Coloration is often key in animal communication, and is frequently subjected to strong natural and sexual selection, often with opposed directions: natural selection typically favors cryptic colorations whereas sexual selection may favor conspicuous colorations. Also, different coloration traits may convey different pieces of information. Plus, coloration may vary among habitats, mirroring local selective pressures. In this work, we test if color parameters (luminosity, chroma, and hue) of back and throat are related to different life-history and morphological traits in Epidalea calamita toads. Furthermore, we check possible variability of color parameters between agrosystem and natural habitat toads. Toad coloration was sexually dimorphic, which suggests a role of coloration in sexual communication. Moreover, coloration correlated with age, body size, hindlimb length, and sprint speed. These findings suggest communication based on coloration beyond sex recognition: coloration could act as a signal of overall quality of bearers, with a potential role in mate choice.
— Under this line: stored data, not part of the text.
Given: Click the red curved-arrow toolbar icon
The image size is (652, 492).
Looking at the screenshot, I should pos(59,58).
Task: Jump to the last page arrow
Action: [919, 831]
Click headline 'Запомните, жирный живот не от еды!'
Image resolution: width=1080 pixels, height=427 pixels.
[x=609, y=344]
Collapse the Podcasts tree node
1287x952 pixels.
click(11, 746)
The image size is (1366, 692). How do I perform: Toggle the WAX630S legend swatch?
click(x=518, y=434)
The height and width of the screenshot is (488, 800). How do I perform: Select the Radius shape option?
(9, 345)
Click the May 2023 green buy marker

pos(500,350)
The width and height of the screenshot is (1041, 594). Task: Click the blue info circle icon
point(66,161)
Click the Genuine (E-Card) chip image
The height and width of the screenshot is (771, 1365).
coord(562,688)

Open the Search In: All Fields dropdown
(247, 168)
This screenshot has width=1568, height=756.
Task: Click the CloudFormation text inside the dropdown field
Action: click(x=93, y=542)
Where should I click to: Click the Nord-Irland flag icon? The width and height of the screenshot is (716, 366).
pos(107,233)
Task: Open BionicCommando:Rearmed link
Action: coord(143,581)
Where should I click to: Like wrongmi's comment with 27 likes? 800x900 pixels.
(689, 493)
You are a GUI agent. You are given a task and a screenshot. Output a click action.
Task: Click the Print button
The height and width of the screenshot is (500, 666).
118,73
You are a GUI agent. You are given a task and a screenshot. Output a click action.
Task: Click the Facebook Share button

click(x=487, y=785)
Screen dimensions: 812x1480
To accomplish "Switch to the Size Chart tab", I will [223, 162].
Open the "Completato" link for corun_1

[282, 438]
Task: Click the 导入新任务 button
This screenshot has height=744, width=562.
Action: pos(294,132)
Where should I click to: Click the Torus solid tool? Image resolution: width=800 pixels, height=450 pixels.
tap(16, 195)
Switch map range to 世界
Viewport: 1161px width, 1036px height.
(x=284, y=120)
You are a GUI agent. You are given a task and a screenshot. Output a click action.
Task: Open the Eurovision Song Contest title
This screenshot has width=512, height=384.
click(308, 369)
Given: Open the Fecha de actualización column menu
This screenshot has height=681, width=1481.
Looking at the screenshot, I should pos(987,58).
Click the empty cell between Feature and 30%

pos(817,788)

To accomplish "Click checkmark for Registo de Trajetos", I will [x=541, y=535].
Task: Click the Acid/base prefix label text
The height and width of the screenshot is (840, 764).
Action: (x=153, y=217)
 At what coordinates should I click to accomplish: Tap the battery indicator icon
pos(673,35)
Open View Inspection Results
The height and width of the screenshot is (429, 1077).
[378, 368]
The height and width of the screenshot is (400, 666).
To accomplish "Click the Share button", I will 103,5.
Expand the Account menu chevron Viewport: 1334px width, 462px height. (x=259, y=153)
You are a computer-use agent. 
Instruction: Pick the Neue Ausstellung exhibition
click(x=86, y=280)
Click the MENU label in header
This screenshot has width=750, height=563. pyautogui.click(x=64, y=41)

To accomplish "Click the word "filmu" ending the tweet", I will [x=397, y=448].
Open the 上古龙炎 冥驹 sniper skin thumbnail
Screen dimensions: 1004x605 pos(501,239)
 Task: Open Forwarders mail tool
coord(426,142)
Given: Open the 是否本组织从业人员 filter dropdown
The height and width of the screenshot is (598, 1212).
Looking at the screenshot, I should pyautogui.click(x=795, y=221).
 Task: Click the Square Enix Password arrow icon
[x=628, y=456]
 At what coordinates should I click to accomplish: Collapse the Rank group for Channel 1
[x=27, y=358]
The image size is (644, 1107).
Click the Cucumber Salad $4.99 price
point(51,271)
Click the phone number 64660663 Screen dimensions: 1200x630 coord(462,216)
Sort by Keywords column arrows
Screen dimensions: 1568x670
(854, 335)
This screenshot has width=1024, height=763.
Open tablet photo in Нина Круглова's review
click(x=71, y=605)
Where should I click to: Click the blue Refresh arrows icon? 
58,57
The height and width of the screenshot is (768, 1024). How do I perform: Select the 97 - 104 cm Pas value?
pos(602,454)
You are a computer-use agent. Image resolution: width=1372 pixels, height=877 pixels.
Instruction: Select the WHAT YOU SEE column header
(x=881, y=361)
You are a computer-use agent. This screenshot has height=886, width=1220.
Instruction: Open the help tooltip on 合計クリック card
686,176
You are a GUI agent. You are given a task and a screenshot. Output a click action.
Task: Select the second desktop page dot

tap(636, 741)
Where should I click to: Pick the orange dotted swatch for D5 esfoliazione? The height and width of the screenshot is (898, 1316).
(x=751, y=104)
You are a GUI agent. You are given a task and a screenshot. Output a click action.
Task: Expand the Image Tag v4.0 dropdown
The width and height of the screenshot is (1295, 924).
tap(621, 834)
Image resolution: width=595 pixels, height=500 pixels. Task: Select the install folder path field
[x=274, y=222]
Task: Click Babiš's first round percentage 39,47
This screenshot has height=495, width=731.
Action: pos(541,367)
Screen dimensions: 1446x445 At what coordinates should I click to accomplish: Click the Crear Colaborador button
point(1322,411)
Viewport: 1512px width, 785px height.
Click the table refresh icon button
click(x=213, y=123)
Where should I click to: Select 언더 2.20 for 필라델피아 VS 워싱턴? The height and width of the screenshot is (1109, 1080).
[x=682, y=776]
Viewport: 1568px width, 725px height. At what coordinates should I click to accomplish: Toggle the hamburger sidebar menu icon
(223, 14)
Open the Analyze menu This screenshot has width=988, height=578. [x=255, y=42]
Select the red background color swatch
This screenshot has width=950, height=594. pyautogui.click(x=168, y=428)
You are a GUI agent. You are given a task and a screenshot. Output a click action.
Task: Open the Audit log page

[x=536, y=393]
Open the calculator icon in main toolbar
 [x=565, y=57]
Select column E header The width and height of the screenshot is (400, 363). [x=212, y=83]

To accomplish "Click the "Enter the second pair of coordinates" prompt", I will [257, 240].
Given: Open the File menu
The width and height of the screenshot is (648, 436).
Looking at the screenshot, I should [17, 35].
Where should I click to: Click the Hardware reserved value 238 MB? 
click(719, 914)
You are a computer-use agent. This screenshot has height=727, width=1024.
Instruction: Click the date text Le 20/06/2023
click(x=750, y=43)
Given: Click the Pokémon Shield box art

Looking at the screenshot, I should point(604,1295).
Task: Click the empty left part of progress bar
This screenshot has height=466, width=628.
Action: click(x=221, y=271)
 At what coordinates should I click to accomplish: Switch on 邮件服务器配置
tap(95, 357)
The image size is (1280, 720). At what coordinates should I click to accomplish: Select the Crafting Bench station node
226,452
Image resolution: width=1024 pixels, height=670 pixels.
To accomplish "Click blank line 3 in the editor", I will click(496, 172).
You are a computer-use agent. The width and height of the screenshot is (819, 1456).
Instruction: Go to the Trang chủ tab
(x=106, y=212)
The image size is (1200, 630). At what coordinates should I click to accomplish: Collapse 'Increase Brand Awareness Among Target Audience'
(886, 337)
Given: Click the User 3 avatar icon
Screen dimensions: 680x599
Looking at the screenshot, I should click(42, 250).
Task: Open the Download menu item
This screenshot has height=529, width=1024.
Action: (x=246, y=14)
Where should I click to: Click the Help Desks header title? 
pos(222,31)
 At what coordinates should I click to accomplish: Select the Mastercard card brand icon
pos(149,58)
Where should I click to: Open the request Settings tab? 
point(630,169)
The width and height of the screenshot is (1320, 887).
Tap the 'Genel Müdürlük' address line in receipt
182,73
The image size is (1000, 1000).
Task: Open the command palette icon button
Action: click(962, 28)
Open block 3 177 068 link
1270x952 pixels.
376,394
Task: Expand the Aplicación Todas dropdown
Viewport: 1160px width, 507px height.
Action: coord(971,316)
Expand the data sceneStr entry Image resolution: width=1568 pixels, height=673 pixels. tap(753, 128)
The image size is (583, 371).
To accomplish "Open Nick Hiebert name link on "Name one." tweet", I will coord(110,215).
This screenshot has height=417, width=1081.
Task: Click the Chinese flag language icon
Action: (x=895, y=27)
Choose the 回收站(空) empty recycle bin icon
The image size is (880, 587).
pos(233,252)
Moreover, coloration differed between habitats. Greener backs in agrosystem toads could indicate greater intensity of predator pressure, while their higher saturation could indicate greater investment in mate attraction. This result is aligned with previous findings that agrosystem toads respond to reduced lifespan with greater reproductive investment.

Keywords

Amphibian Anuran Color traits Epidalea calamita Habitat differences Skeletochronology 

Notes

Acknowledgements

Toads were captured in accordance with permissions from Junta de Andalucía issued to the authors (reference AWG/MGD/MGM/CB). The authors assumed the expenses of the work. FJZ-C was partly supported by a Fundación Ramón Areces postdoctoral grant and a Juan de la Cierva-Formación contract by the Spanish Government, and MC was supported by a Severo Ochoa contract (ref: SVP-2014-068620). Comments by two anonymous reviewers improved the manuscript.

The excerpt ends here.